(Document text)

One local economist has a pretty good diagnosis but doesn't offer much in the way of a solution. Another economist offers a solution but I think it is the wrong one. The current downturn is difficult to diagnose and solve in a 500 word op-ed.
Dr. Grant from Lipscomb offers this...
There is a mistaken belief that falling home prices are the cause of the crisis in the financial industry. The real reason is the failure of many borrowers to live up to their loan agreements.
Ouch! That's true, but simplified. Increased foreclosures have driven home prices down. As soon as home prices stopped rising foreclosures increased. The initial foreclosures were primarily speculators - had little or no money down and counted on ever rising prices. As housing prices started to fall consumption decreased, the financial sector that held mortgages was rocked, and unemployment started to rise. The downturn has made it more difficult for others to pay their mortgage, people who were not speculating but maybe lost business or their job as the result of the downturn. It should be added that the distinction between a speculator and a responsible homeowner is unclear. All people who buy a home hope for appreciation and many tend to reach to buy as much home as possible, to leverage their money. The Lipscomb professor goes on to say...

(End Document text)
(Data supplied)

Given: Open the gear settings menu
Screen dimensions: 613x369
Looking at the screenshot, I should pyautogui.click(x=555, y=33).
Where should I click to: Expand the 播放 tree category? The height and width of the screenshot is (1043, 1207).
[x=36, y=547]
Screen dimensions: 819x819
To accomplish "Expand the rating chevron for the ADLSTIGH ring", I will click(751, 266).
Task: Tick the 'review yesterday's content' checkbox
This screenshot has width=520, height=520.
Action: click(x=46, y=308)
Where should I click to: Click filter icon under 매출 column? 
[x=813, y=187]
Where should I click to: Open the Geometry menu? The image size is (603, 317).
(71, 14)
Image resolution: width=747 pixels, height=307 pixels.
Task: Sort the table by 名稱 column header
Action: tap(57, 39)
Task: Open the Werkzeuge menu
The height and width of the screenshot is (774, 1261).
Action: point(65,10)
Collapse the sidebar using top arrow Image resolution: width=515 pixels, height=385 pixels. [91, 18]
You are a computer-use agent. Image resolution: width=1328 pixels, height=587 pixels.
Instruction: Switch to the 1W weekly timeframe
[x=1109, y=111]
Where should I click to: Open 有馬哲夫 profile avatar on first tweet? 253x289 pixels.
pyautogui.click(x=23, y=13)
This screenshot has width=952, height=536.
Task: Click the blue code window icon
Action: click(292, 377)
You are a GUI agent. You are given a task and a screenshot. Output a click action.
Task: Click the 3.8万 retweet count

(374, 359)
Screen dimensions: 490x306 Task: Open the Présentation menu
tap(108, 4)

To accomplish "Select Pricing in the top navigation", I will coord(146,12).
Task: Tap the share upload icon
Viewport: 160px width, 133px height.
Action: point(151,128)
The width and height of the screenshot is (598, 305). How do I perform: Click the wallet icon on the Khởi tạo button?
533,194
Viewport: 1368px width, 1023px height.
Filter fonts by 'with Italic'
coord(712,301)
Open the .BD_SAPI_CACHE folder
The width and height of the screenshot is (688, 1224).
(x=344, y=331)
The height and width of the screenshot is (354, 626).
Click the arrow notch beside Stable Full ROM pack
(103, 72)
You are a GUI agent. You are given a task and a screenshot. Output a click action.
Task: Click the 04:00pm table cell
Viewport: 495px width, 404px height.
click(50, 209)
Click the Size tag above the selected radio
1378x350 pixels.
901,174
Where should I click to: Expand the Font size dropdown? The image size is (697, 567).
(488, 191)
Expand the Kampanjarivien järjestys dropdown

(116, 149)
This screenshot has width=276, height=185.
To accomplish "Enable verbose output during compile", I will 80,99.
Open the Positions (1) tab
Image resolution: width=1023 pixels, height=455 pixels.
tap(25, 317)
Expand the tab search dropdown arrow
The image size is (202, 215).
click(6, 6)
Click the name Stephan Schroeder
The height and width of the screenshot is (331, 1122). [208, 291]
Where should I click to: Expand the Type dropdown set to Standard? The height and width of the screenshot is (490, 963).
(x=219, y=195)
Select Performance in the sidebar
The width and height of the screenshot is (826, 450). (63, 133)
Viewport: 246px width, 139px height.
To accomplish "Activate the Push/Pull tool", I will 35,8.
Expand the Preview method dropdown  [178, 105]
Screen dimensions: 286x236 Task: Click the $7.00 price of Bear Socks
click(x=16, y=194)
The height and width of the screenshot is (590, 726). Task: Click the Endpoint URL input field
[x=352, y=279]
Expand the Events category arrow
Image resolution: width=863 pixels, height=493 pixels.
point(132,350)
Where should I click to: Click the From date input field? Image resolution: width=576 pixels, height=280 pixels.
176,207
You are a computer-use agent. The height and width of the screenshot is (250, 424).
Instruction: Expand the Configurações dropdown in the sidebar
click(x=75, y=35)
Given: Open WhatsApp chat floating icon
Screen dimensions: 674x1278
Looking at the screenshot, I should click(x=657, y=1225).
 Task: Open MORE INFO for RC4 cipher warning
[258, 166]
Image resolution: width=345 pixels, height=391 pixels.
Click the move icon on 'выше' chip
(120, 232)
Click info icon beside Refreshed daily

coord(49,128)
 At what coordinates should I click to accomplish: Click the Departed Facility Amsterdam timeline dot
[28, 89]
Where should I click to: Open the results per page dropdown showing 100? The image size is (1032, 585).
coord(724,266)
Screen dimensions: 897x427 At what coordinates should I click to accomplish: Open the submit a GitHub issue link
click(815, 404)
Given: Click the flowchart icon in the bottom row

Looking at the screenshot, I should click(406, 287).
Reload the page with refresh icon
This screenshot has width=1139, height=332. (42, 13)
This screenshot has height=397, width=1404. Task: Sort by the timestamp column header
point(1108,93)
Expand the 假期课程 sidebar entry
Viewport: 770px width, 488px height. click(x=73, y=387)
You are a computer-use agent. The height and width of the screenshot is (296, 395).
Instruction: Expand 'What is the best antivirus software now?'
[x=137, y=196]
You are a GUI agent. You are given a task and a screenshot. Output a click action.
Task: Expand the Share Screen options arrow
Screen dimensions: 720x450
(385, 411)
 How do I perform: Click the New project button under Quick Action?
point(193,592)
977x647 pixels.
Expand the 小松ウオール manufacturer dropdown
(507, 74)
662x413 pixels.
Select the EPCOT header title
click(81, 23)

(End Data supplied)

Exercise tasks:
1. In the housing crisis commentary, who made up most of the initial foreclosures?
2. Echo the housing crisis commentary word for word, starting at "One local economist" and ending at "500 word op-ed.".
3. Write what comes next in the housing crisis commentary, picking up after its final sentence.
The records are not used for anything here.

Answers to the exercise:
1. Speculators who had little or no money down and counted on ever-rising prices.

2.
One local economist has a pretty good diagnosis but doesn't offer much in the way of a solution. Another economist offers a solution but I think it is the wrong one. The current downturn is difficult to diagnose and solve in a 500 word op-ed.

3.
Not understanding this, the Treasury Secretary wants to prop up home prices, and also wants to prevent foreclosures. To the extent that he succeeds, he will prevent the home market from adjusting to reality.
True again but simplified. It is understandable that policymakers are trying to prevent a further collapse of home prices. That will yield more foreclosures, less consumption etc. However, the housing market might still be over-priced. Generally we want rapid adjustment in markets. That's why I think we will see higher rates of inflation. With an increase in inflation we can have housing prices increase in nominal terms but continue to adjust in real terms.
Dr. Wahid from TSU wants to use all of the TARP money to buy up the toxic assets.
Thus, I suggest the government help financial institutions to clean up the toxic assets from their balance sheets with the entire $700 billion TARP fund. If the government does not do that, then to straighten out the bad balance sheets, it might take as long 10 years for the financial institutions to clean it on their own.
I prefer nationalizing the insolvent banks. Sounds bad to someone who prefers the free market but it shouldn't. It is like bankruptcy. When a firm is failing or struggling they can get bankruptcy protection. Bondholders, those who have loaned money to the firm are paid off at a steep discount. A judge often presides over the procedure. Often management is removed and the firm taken over by new owners. When it comes to banks the people who have loaned the bank money are not bondholders but depositors. Deposits are insured by the FDIC, the government. The government has an important role to play - come in, clean house, and sell it to investors in the private sector.